(QUESTIONS ON THE MATERIAL)
- a) From the letter on primary health care in Kamloops, reproduce everything from "We are working" down to "each other’s practices.".
- b) According to the letter on primary health care in Kamloops, what is the provincial average number of patients for a family physician in B.C.?

(SELECTED EXCERPT)

- Opening Delimiter -

To the editor;
Our community faces many challenges when it comes to access to primary health care. Many people living in Kamloops and area do not have a family doctor or a nurse practitioner and have not had one for some time. The local physicians who make up the Thompson Region Division of Family Practice have been leading and working hard to address some of these issues in a variety of ways.
As a community of doctors, we work with Interior Health, the Ministry of Health, Doctors of BC and community partners to advocate for our patients and our community. The division has been involved in ongoing recruitment efforts to bring new doctors to our community, hire temporary doctors (locums) when we need to be away, mentor new physicians and help new doctors start practices.
We are working to improve access to our own practices to shorten wait times in our clinics. We are also beginning to move toward a team-based care approach, including forming networks with other doctors and health providers to better support each other’s practices.
The division is working to support family physicians looking to expand their practices and take on new patients. Earlier this fall, it was erroneously reported that doctors cannot take patients from the Kamloops primary care wait list managed by HealthLinkBC. However, we have worked with physicians and our partners to develop a process for accepting new patients from the list.
That said, many family doctors are small business owners and are not employees of government or regional health authorities. Physicians who start a new practice or join an existing one may choose to attach patients in a variety of ways, including from doctors who have retired, for example.
In B.C., the provincial average number of patients for a family physician is 1,500, but family doctors in Kamloops have significantly more patients, on average. We would love to take on more patients. However, if we do so, we reduce access to our existing patients, which does not help them or the system. Adding more patients increases wait times, may affect quality of care and leads to physician burnout.
So we continue to work on a variety of approaches to address these challenges. We are involved in the recruitment of other doctors to our community. We have seen many positive changes over the past few months that aim to attract new doctors to come here to work and live.
We have welcomed more than 40 new physicians to our region during the last four years. Some of these doctors have started practices (both full- and part-time), some support other doctors with their practices by providing locum coverage and some have chosen to work in hospital settings and not have a practice in the community. Our efforts to recruit continue.
Many Thompson region doctors are leading local and provincial initiatives to make improvements to the health-care system and we often work extra hours on top of our daily patient schedule to make that happen. We feel positive and hopeful about this work with our partners and look forward to continuing to share our perspectives and provide more information to the community and public as we progress.

- Closing Delimiter -

(SUPPLIED RECORDS)
- Opening Delimiter -

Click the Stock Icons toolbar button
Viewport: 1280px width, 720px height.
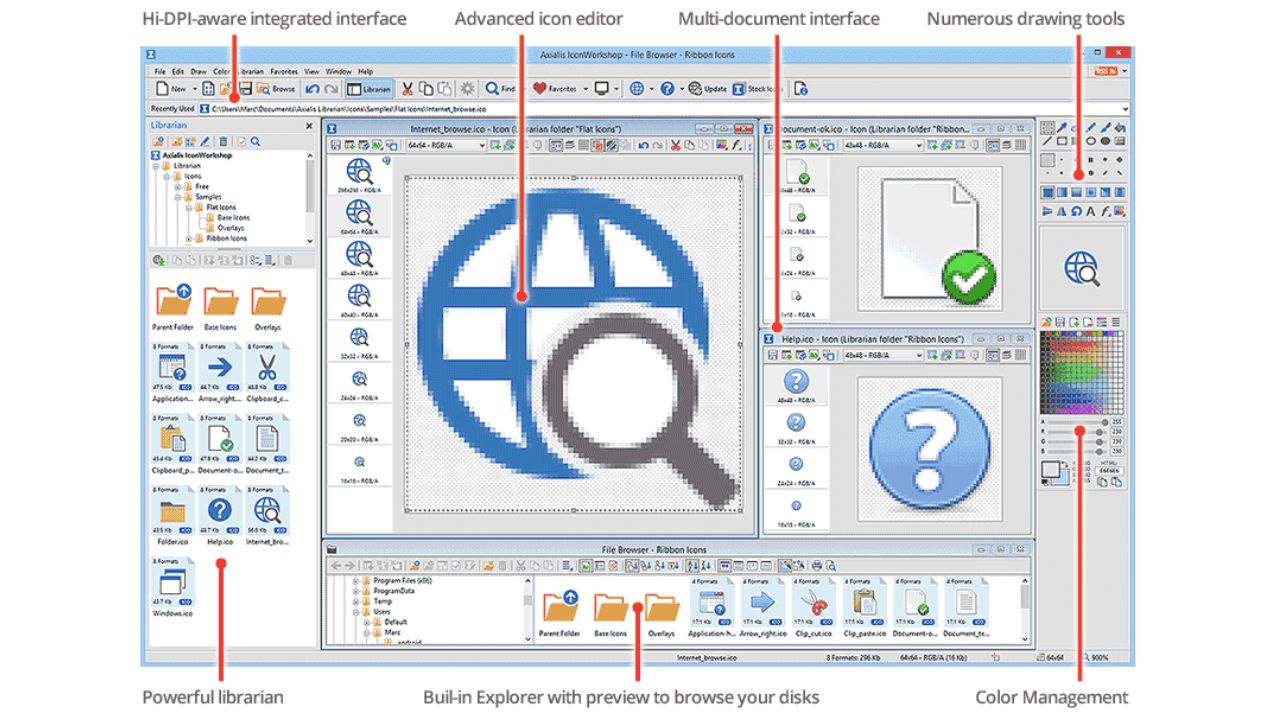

- Closing Delimiter -
- Opening Delimiter -

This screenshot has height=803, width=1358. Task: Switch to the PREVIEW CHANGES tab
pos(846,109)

- Closing Delimiter -

(SOLVED TASKS)
- a)
We are working to improve access to our own practices to shorten wait times in our clinics. We are also beginning to move toward a team-based care approach, including forming networks with other doctors and health providers to better support each other’s practices.

- b) 1,500